Our lottery estimates suggest that attending the SEED school for one year is associated with a 3.8 percent increase in earnings (Chetty et al., 2012), a 1.0 to 1.3 percent decrease in the probability of committing a property or violent crime (Levitt and Lochner, 2001), and a 4.4 to 6.6 percent decrease in the probability of having a health disability (Auld and Sidhu, 2005; Elias, 2005; Kaestner, 2009). If SEED affects educational attainment as dramatically as achievement, the implied returns are dramatic (e.g. Card, 1999; Philip Oreopoulos, 2007). The public benefits alone from converting a high school dropout to graduate are more than $250,000.

For obvious reasons, SEED’s results are not indicative of all charter schools. It’s a unique type of charter school. But SEED’s results, while incredibly strong, shouldn’t have caught anyone by complete surprise. Fryer and Curto’s study is the tenth random assignment study of charter schools. All of them find gains for urban, low-income students.

(For the pointer, I thank Jon Mills)


Wolf and Witte Slam Ravitch on Milwaukee School Choice

January 18, 2013

Dwight Howard winning the 2008 Slam Dunk Contest.
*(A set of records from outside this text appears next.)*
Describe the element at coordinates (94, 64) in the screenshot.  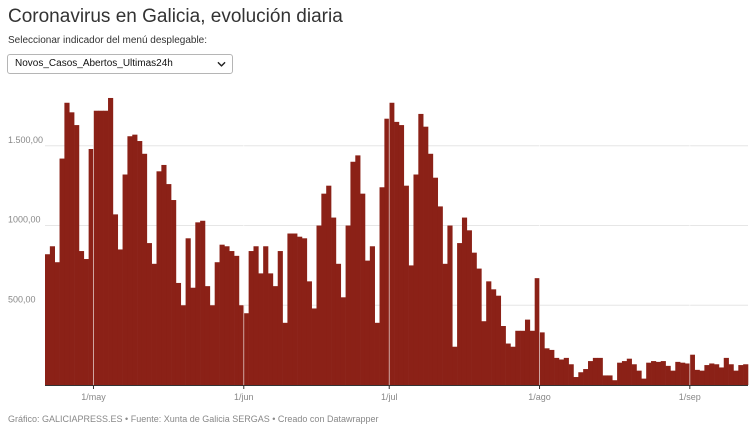
I see `indicator-dropdown-value: Novos_Casos_Abertos_Ultimas24h` at that location.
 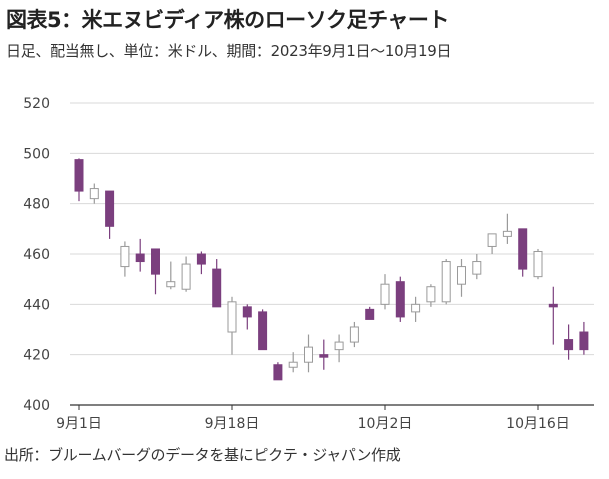 What do you see at coordinates (386, 424) in the screenshot?
I see `x-tick-label: 10月2日` at bounding box center [386, 424].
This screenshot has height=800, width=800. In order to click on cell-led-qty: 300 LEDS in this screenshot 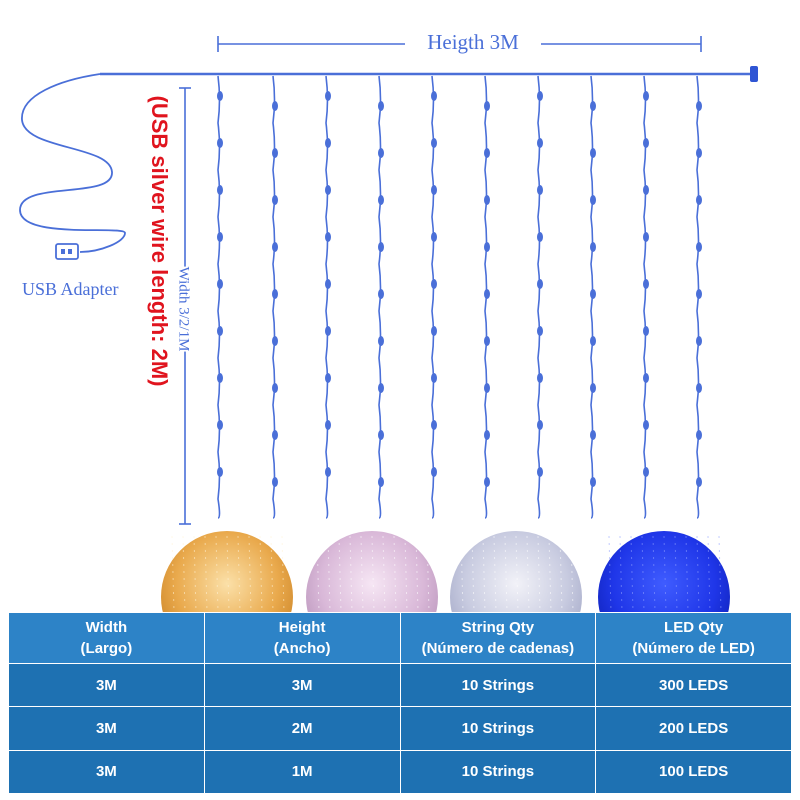, I will do `click(694, 685)`.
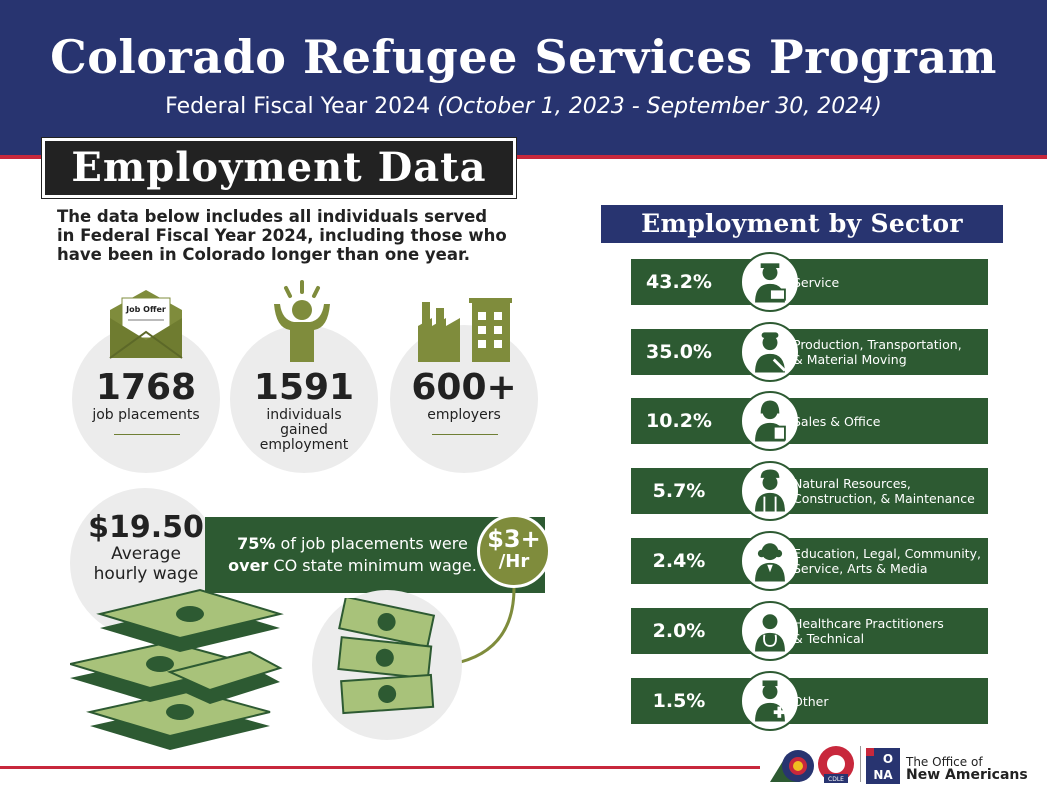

As I’ve said before, I’m trying to avoid writing about Diane Ravitch because I think it’s now clear to all sensible people that she has gone completely nuts, lacks credibility, and was probablnever much of a scholar.  But I just can’t resist posting a link to the editorial my colleagues Pat Wolf and John Witte wrote today in the Milwaukee Journal Sentinel.  Wolf and Witte are responding to an earlier op-ed by Ravitch in which she declares:

Milwaukee needs one public school system that receives public dollars, public support, community engagement and parental involvement.

Vouchers and charters had their chance. They failed.

Wolf and Witte actually review the evidence on Milwaukee’s choice programs, including their own research.  They conclude:

Our research signals what likely would happen if Ravitch got her wish and the 25,000 students in the Milwaukee voucher program and nearly 8,000 children in independent charter schools were thrown out of their chosen schools. Student achievement would drop, as every student would be forced into MPS – the only game in town. Significantly fewer Milwaukee students would graduate high school and benefit from college. Parents would be denied educational choices for their children.

That’s not a future we would wish for the good people of Milwaukee.

There’s no point in trying to persuade Ravitch or her Army of Angry Teachers, since they abandoned rationality a long time ago.  But Wolf and Witte have done an excellent job of equipping sensible people with evidence that could help inform their views about school choice in Milwaukee.  Angry blather and bold (but false) declarations cannot compete with actual facts.